Records shown =>
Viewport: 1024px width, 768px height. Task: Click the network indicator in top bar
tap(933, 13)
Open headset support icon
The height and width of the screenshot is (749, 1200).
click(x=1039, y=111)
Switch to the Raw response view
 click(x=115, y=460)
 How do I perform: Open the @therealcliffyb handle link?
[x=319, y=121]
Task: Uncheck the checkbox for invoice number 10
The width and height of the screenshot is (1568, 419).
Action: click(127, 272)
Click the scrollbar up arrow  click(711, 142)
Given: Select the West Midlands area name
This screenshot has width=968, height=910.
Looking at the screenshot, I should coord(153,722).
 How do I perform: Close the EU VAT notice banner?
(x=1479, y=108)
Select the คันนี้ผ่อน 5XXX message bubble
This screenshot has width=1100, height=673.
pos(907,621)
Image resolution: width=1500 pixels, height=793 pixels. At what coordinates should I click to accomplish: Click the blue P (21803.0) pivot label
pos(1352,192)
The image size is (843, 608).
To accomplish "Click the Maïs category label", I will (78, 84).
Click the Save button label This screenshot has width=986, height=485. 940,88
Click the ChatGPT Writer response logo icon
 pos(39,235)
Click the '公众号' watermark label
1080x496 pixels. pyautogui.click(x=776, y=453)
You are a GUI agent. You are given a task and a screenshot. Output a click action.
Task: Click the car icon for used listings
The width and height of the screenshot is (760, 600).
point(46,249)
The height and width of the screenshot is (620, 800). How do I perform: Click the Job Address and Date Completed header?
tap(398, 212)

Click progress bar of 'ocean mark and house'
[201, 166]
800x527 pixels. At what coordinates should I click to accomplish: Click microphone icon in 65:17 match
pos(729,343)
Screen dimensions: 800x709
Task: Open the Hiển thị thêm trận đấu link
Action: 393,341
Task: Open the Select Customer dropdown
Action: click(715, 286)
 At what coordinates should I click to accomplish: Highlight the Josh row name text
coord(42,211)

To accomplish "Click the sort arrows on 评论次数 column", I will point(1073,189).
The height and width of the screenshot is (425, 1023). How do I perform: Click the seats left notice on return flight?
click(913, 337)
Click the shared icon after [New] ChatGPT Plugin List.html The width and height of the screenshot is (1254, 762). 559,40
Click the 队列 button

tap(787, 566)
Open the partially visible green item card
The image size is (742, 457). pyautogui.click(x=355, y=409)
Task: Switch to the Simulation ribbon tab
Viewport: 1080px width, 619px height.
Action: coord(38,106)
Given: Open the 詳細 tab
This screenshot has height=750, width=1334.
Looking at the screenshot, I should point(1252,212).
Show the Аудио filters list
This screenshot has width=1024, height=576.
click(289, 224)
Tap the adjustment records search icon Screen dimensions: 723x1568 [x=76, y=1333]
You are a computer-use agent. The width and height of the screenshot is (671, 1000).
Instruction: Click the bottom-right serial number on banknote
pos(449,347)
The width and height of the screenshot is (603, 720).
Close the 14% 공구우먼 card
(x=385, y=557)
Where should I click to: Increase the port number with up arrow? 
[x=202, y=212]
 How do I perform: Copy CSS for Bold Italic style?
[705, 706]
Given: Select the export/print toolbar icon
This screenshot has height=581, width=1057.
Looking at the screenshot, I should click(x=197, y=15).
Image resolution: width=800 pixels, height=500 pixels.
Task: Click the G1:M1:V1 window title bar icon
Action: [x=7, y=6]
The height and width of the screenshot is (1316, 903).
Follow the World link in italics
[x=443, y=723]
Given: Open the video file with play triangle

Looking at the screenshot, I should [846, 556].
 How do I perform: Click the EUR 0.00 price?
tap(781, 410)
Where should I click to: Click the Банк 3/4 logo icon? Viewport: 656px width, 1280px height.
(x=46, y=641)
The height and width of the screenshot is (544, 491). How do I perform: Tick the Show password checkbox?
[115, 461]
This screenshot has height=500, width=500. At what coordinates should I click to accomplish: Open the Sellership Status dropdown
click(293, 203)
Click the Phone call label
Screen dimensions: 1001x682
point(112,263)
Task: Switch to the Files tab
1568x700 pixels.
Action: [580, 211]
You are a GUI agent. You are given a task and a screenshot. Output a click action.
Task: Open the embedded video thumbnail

Work item => Count the lines in the listing above that contain the string "will", and give only the count.

Output for this exercise => 2